Fridae is serving on the Winters Historical Society, which plans to establish a Winters Museum, in which Newt will certainly be commemorated when finished.
“I’m sad that he won’t be around to see our new museum take shape,” said Fridae.
City Manager John Donlevy also expressed appreciation for Newt’s role in the community, and the part he played in recording Winters history.
“Without question, the Winters Express under the leadership of Newt Wallace has been the defining influence for the City of Winters over the past almost 70 years. Newt as the publisher made a weekly publication that has told the story of our community and the generations of people who make it special.
“Newt, Ida and the entire Wallace family have given Winters the gift of recording our history. They also helped set the tone and culture of a very civil town where everyone knows each other and is proud to call Winters their home. People know each other because the Winters Express lets us know about each other.

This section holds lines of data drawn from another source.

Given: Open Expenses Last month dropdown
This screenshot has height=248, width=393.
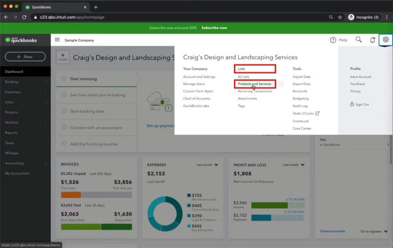Looking at the screenshot, I should pos(207,165).
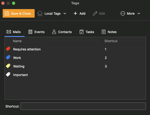Open the Contacts tab
Image resolution: width=150 pixels, height=115 pixels.
[62, 32]
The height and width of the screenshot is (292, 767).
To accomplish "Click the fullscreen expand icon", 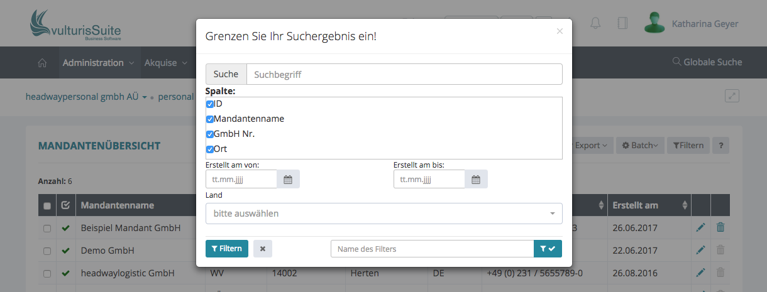I will point(732,96).
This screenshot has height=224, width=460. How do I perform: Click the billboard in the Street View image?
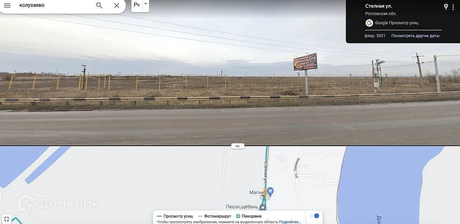click(x=305, y=62)
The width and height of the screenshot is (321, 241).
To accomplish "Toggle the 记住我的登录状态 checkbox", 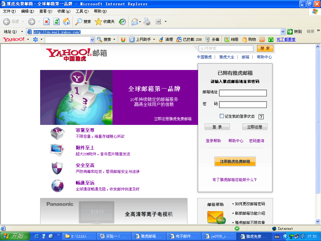I will tap(222, 116).
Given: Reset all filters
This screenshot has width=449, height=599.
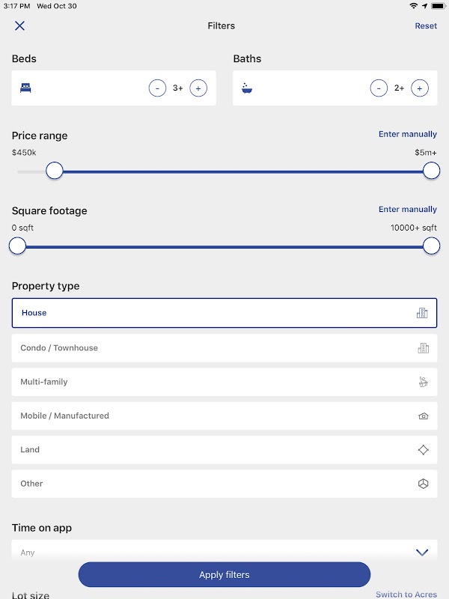Looking at the screenshot, I should tap(426, 25).
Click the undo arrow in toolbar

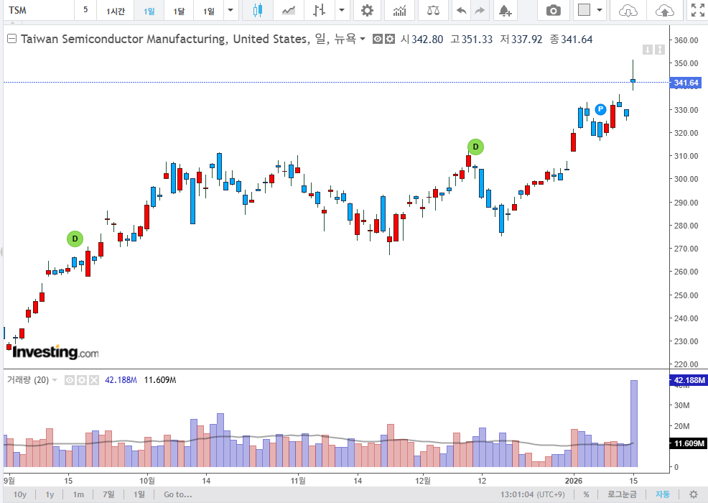(461, 11)
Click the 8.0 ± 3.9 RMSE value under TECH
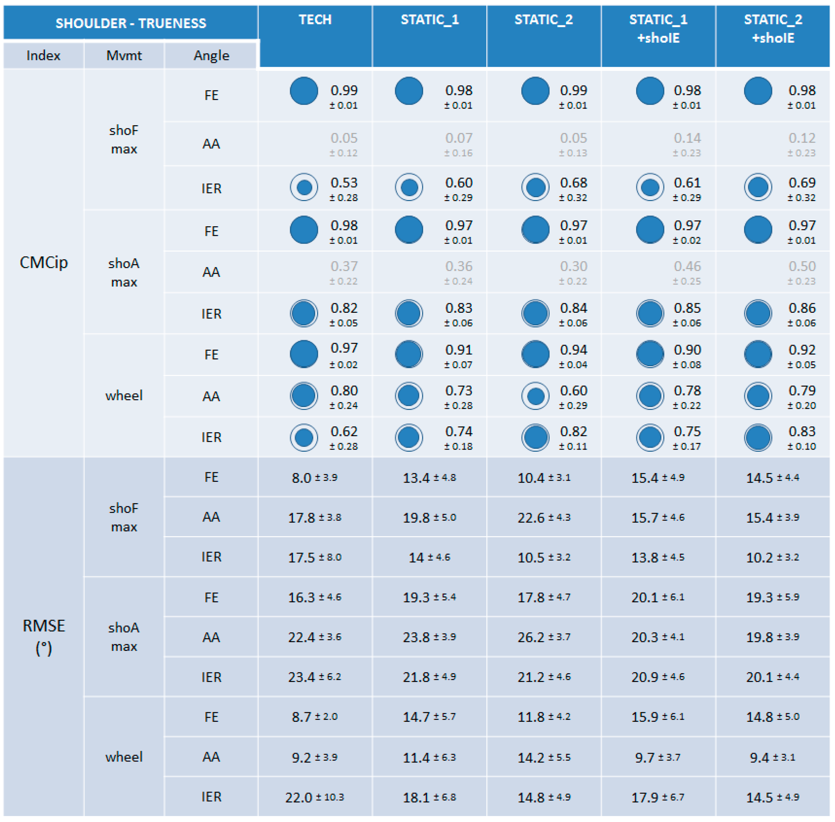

“Newt was an incredible gentleman who opened up the Winters Express each Friday the 13th for everyone from the most politically connected to any subscriber to share a drink and feel at home. He was the guy who delivered not only all of the downtown papers, but also the obituary notices for each resident. From the Yesteryear column to the weather, Newt reminded us of our past, our present and the future.
“Newt may have been the oldest paperboy in the world, but more importantly, he was the patriarch of a family that has helped make Winters the incredible community it is. The Wallaces and the Winters Express are the glue which binds us in words, memories and, most importantly, as a community.
“If there is a heaven, I hope Ida and Newt are reunited in all their glory and that they publish a weekly publication that will undoubtedly make heaven a little smaller and kinder place.”